| ESPECTÁCULOS
Y DIVERSIONES DE ANTAÑO
Por
el Ing. Ponciano S. Torrado
LAS CARRERAS DE CABALLOS
Las
fiestas hípicas
Al terminar la Guerra Grande y vuelto el país a la normalidad institucional
con la elección de Juan Francisco Giró para Presidente de
la República, el pueblo volvió a sus diversiones.
Al mismo tiempo que las corridas de toros resurgían en el favor
del pueblo, se iniciaba en Montevideo una corriente favorable a lo que
entonces se conocía como "Carreras de caballos al estilo inglés".
Fue en la época en que se iniciaba la construcción de la
Plaza de toros de la Unión, que se manifestó en interés
por las carreras. Tal circunstancia despertó en un grupo de ciudadanos
el deseo de fundar una sociedad por acciones con el propósito de
organizar el juego de carreras inglesas en la cercana localidad de Maroñas.
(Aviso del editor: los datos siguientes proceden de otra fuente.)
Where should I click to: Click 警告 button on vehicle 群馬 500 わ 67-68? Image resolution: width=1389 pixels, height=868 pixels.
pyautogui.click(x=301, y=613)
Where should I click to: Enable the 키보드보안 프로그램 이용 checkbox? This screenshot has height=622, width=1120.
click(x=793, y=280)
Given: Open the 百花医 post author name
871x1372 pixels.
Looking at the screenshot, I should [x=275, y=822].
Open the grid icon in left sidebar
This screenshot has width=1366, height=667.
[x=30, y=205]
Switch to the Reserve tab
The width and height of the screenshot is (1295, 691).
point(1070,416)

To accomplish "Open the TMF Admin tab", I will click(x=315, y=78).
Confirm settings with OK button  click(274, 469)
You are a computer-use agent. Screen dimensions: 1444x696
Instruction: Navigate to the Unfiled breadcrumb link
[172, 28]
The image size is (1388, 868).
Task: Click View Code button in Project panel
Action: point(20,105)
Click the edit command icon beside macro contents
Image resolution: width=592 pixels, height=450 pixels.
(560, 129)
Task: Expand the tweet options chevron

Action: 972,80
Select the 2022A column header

Unos años después, en 1855, se inauguró la pista
ante una concurrencia que superó as previsiones más optimistas.
Los
medios de transporte
Como era costumbre impuesta por las fiestas taurinas cuyos aficionados
salían en caravana desde la Plaza Independencia, los partidarios
de las carreras utilizaban todo medio de transporte disponible, particularmente
carros y caballos. Pocos eran los que utilizaban carruajes de alquiler.
No se conocían aún los transportes colectivos, por cuanto
recién en 1888 se instalaron las primeras líneas de tranvías
a tracción a sangre.
La tarifa que regía para trasladarse hasta el ruedo de la Unión
o hasta el circo de Maroñas variaba des "seis vintenes en
carros con toldo hasta cincuenta pesos por los carruajes de alquiler".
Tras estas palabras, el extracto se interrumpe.